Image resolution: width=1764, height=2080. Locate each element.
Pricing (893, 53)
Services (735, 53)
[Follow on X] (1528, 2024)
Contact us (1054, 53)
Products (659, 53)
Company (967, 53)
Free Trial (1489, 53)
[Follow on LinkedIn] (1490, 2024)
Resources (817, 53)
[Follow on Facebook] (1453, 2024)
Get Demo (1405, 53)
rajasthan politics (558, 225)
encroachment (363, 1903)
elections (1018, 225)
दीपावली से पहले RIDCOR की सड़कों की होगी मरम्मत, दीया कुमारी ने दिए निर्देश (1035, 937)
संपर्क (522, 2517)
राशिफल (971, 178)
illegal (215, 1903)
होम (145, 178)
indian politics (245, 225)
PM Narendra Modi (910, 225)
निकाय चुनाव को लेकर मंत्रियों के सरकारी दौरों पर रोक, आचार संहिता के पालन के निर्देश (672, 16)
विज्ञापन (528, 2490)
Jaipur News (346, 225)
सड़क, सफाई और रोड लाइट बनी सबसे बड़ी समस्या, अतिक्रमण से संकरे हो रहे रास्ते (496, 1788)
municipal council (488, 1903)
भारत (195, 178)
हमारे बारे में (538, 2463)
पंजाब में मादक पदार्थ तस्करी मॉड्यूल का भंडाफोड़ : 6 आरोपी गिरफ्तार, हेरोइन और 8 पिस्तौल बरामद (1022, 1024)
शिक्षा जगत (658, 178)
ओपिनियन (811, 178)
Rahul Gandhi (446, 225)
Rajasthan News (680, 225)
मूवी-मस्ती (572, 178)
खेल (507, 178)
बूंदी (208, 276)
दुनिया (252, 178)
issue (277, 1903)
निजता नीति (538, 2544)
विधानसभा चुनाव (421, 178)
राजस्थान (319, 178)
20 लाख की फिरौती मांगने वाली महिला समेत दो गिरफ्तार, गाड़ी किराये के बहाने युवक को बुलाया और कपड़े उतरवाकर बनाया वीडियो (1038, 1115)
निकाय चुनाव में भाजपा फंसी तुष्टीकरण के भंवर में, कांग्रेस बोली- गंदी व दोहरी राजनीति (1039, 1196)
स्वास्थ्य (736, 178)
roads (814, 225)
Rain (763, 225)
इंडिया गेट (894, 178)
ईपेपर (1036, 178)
☆ ☆ ☆
-- PROBLEM TO WORK ON --
Please retype, without any change, the line containing "मूवी-मस्ती (572, 178)" and every line after it to the end of the entries above, and only those.

-- WORKED SOLUTION --
मूवी-मस्ती (572, 178)
खेल (507, 178)
बूंदी (208, 276)
दुनिया (252, 178)
issue (277, 1903)
निजता नीति (538, 2544)
विधानसभा चुनाव (421, 178)
राजस्थान (319, 178)
20 लाख की फिरौती मांगने वाली महिला समेत दो गिरफ्तार, गाड़ी किराये के बहाने युवक को बुलाया और कपड़े उतरवाकर बनाया वीडियो (1038, 1115)
निकाय चुनाव में भाजपा फंसी तुष्टीकरण के भंवर में, कांग्रेस बोली- गंदी व दोहरी राजनीति (1039, 1196)
स्वास्थ्य (736, 178)
roads (814, 225)
Rain (763, 225)
इंडिया गेट (894, 178)
ईपेपर (1036, 178)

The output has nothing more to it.